§ Work request: Please copy each line below that contains the string "icon".

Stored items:
════
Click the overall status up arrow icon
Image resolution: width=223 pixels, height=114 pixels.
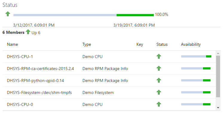8,14
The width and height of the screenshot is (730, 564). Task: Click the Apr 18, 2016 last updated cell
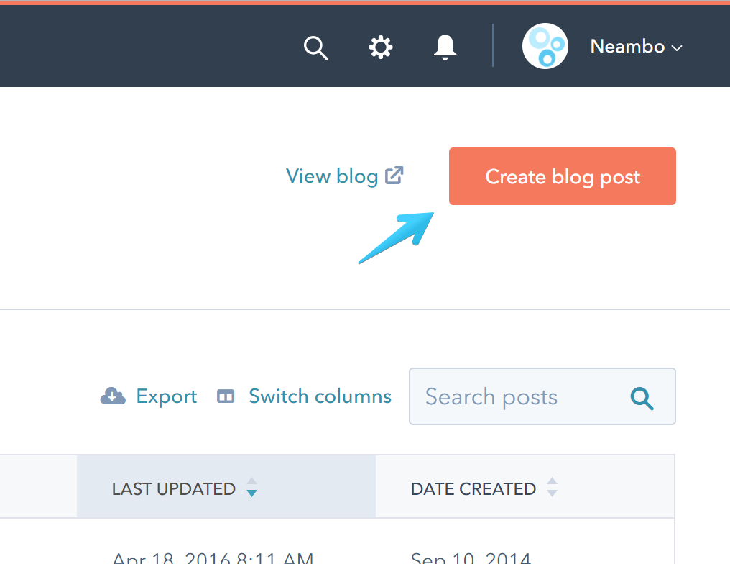pos(213,558)
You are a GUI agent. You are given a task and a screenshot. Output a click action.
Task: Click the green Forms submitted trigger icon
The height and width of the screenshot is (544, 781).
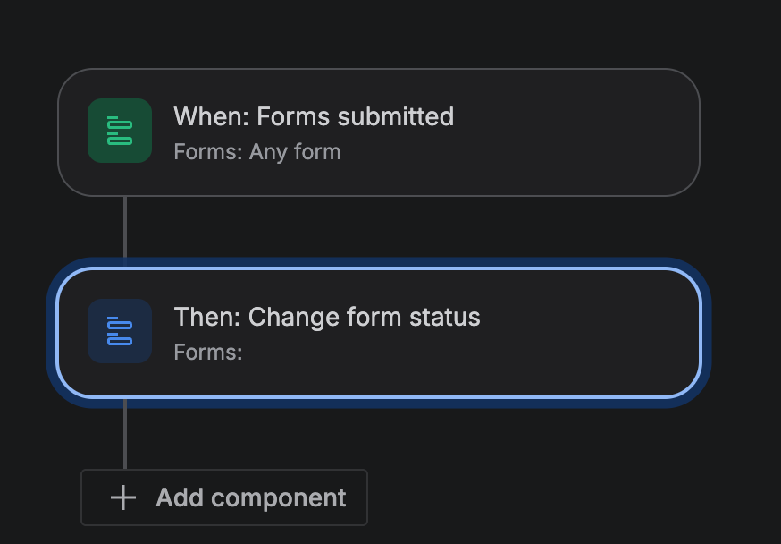120,131
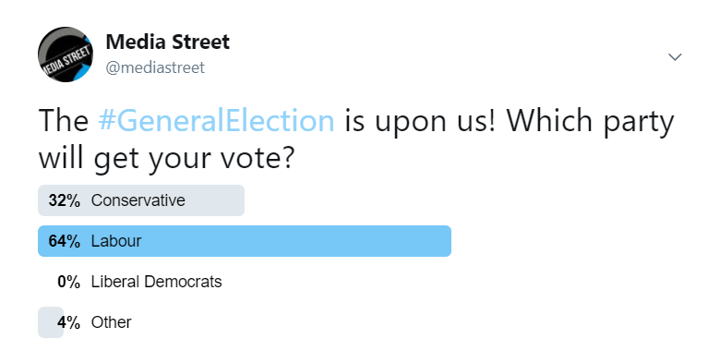The width and height of the screenshot is (720, 351).
Task: Click the "Which party" tweet text
Action: (591, 120)
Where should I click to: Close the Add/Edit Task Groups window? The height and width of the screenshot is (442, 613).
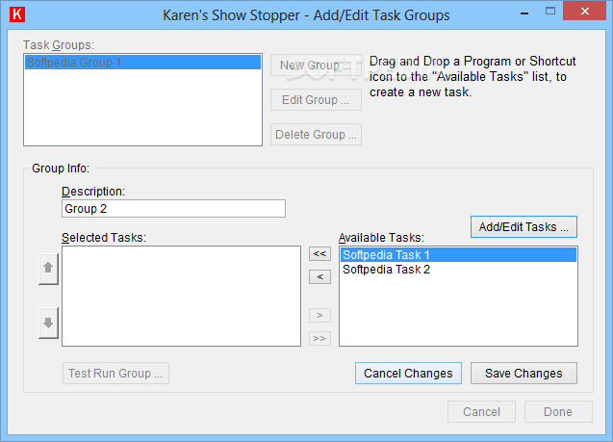585,12
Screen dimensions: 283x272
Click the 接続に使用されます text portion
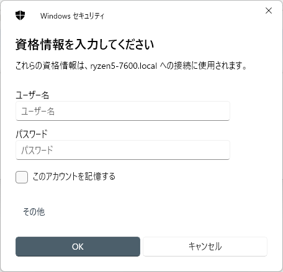(x=210, y=66)
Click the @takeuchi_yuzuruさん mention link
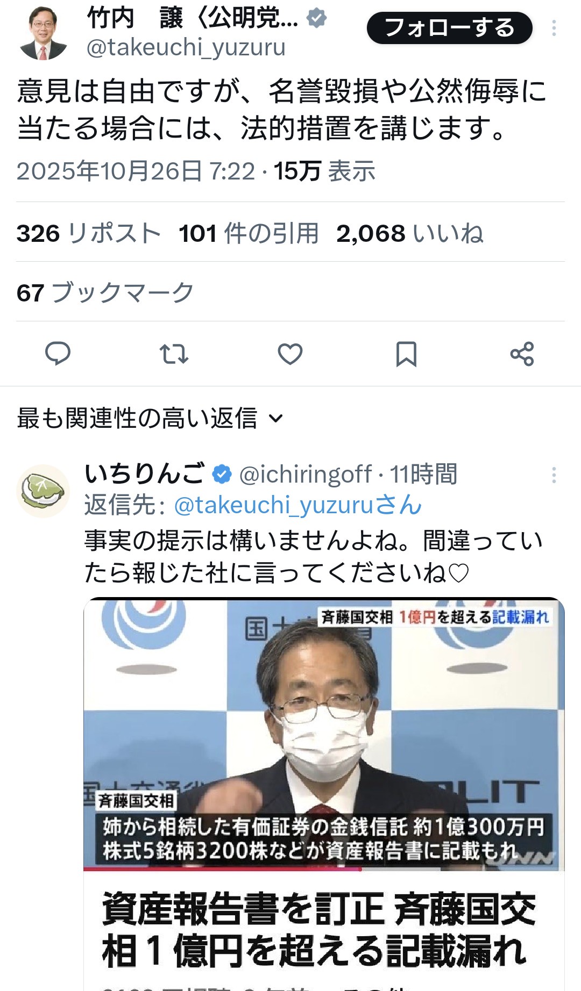 [x=297, y=505]
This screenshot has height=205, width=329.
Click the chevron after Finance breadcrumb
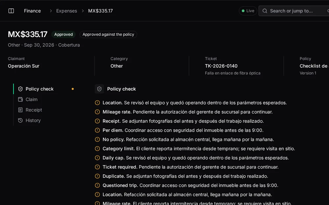pos(51,11)
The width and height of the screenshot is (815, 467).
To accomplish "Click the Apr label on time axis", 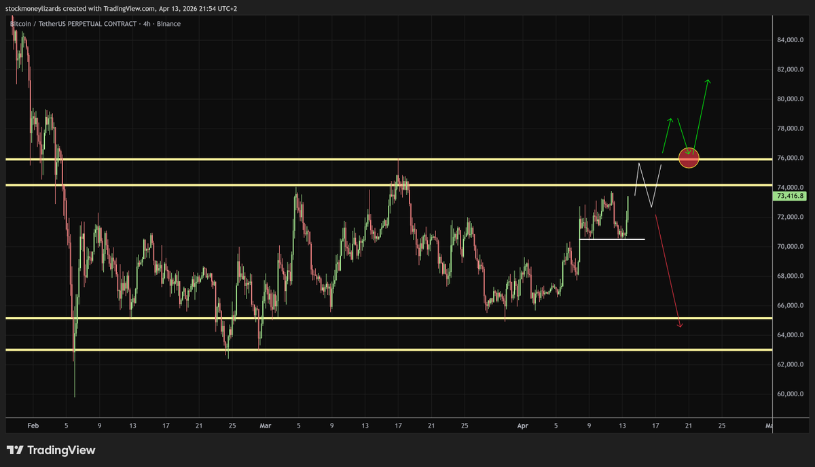I will (523, 426).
════
§ Solution to this exercise:
Click the overall status up arrow icon
Task: Click the green Forms submitted trigger icon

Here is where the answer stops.